実は……ちょっと恥ずかしいのですが、子供の頃からの創作ノートが手元にまだ残っています。それを見たら、小学生の頃に、完成した長編だけで8本作っていました。

――かなり多くないですか(笑)。

ほかにも作りかけの作品や、短いものをいろいろと作っています。今見ると、当時のファンタジー作品なんかはさすがに恥ずかしいですが(苦笑)、ずっと創作が好きだったんだと思います。中学に入ってからも、少女漫画風の小説から詩までいろいろな作品を作りました。絵本も作ったし、仲間を集めてホラー映画を撮影したこともあります。

――当時の「自信作」などはありますか?

そうですね(笑)、……高校で演劇部に入ったのですが、そこで採用された脚本が高校演劇のコンクールで戯曲賞に入賞したんです。その物語は罠にかかったウサギをオオカミが見つけるところから始まります。ウサギは死にたがるのですが、オオカミは元気に走れる状態になったら食ってやる、と約束して、毎日エサを運んでくる。そうしてふたりは不思議な仲になっていくけど、ある日罠を仕掛けた猟師がやってきて……という物語です。

――なんだか『霧雨』と『殺戮』と同じ、主人公ふたりの「約束」の物語が垣間見えますね。

そうなんですよ。ほかにも約束を描いた物語が多いんです。たぶん私の中に、ふたりの人間が交わす「約束」に憧れがあるんだと思います。なぜなら、違う人生を送ったふたりの中に強い想いがあって、しかもそれが互いに一致する瞬間があるなんて、まるで奇跡のような出来事だと思ってしまいます。あと、きっと私は「二者関係」の物語が好きなんですね(注3)。須賀くんとシオリもそうだし、ザックとレイもそう、ふたりの関係を描いた物語ばかりを気がつくと作っているんです。

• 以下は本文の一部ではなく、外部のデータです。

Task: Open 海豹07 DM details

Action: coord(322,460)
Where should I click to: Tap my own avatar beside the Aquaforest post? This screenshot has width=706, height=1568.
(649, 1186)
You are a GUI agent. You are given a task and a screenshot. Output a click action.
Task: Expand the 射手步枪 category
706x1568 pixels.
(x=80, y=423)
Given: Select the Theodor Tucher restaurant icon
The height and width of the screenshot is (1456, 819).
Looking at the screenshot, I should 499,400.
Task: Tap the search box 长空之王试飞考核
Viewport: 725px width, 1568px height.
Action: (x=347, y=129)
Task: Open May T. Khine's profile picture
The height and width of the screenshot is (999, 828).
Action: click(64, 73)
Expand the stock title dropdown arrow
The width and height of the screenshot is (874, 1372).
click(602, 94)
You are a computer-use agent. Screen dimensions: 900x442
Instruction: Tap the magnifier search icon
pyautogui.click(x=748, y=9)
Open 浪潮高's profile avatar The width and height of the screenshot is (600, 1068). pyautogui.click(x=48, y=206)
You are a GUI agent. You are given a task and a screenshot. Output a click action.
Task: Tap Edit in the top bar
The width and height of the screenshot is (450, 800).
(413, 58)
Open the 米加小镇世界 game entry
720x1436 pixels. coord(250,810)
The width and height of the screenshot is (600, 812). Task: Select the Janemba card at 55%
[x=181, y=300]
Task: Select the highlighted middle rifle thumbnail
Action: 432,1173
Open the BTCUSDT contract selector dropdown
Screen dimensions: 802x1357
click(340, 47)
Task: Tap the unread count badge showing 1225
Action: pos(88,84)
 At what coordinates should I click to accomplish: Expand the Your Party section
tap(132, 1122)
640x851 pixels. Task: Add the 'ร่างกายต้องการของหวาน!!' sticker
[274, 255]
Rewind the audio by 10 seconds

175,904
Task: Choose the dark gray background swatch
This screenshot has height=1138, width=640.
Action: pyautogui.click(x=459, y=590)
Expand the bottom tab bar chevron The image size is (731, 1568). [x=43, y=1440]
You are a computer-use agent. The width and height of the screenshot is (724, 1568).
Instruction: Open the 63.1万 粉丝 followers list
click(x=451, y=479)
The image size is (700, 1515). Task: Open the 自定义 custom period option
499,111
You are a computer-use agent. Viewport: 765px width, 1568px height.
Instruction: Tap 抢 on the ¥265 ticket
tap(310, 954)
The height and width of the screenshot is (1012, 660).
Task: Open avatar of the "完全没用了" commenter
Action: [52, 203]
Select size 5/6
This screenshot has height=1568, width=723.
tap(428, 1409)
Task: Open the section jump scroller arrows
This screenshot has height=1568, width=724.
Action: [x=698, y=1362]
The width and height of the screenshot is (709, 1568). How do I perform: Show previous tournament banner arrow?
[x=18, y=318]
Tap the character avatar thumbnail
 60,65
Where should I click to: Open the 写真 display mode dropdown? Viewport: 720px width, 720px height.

注3:『霧雨が降る森』と『殺戮の天使』、どちらもシオリと須賀、レイチェルとアイザックというふたりの関係が重要なポイントとなっている。また、「約束」というキーワードも、真田まこと氏の作品では忘れてはならない要素となっている。

――でも、その関係というのは、必ずしも恋愛ではないのが特徴ですね。

もちろん、恋愛と両立するようなものだと思います。ただ、私にはどこかで、たとえ恋人同士であったとしても、人間には恋愛感情をも超えたところで成立する強い絆があるはずだ、という気持ちがあるんですね。それを物語の中で証明したい、という想いがあるのかもしれません。

演劇の経験がゲームに活きる

――それにしても、本当に創作漬けの人生という感じですね(笑)。

ただ、大学時代に、私は創作から離れてしまったんです。実は戯曲の賞をもらったのが縁になって、大学に進学して演劇を専攻したんです。しかし都会の大学に出てきて、急に自分の周囲に創作をする人間が現れたり、講義や友人の「文学論」に触れたりして、創作が無邪気にできなくなってしまったんですね。今思えば、自分で書いた戯曲を何本も上映していたし、就職担当の先生から書き続ける人生を勧められたりもしたのですが、結局私は演劇とは関係ないところへ就職していきました。

――フリーゲームに出会ったのはその後ですか?

いえ、実は子供の頃からゲームは大好きで、たくさんプレイしているんです。フリーゲームも大学の友人から教わって、ずっと楽しんでました。今思うと、大学を卒業して地方に戻ってからの私は、ずっとエネルギーを持て余していたように思います。劇団に所属してもないのに戯曲を書いていたり、児童文学を書いてみたり、しまいにはアクセサリーを作ってみたり……少し恥ずかしいですね(笑)。そんなときに、動画サイトで『青鬼』に出会ったんです。

――RPGツクールで制作された名作ホラーですね。

ああ面白い、とまず思いました。『クロックタワー』や『コープスパーティー』のようなホラーゲームも好きでしたから。あと、私が好きだった演劇は、物語も音楽も照明もあって、いろいろな表現が組み合わさっていましたが、ゲームもそれは同じなんです。演劇を辞めたとき、舞台監督の人が持っている、個性的な役者や裏方を率いる押しの強さみたいなものは、自分にはないな……と思ったんです。でも、フリーゲームはひとりで作れるから、自分だけでそんな表現ができるかもしれないと思いました。しかもゲームは自分で操作して体験できますしね。

――そして『霧雨』が生まれたわけですね。

制作そのものは、最初にも言ったように大変で、ついに半年経ったときに投げだして、またほかの創作に手を出してしまったんです。でも、デスクトップにはファイルを置き続けていたんですね。それから一年ほどしたある日、ふと久々に起動したら、佐久間たちがゲーム内で動いている光景が目に飛び込んできたんです。そのとき、「ああ私、何をやってるんだろう」と思いました。彼らの物語を完成させなくて、創作なんて続けられるわけないじゃないか、と。それから一年かけて、仕事帰りにRPGツクールに向かって『霧雨』を完成させました。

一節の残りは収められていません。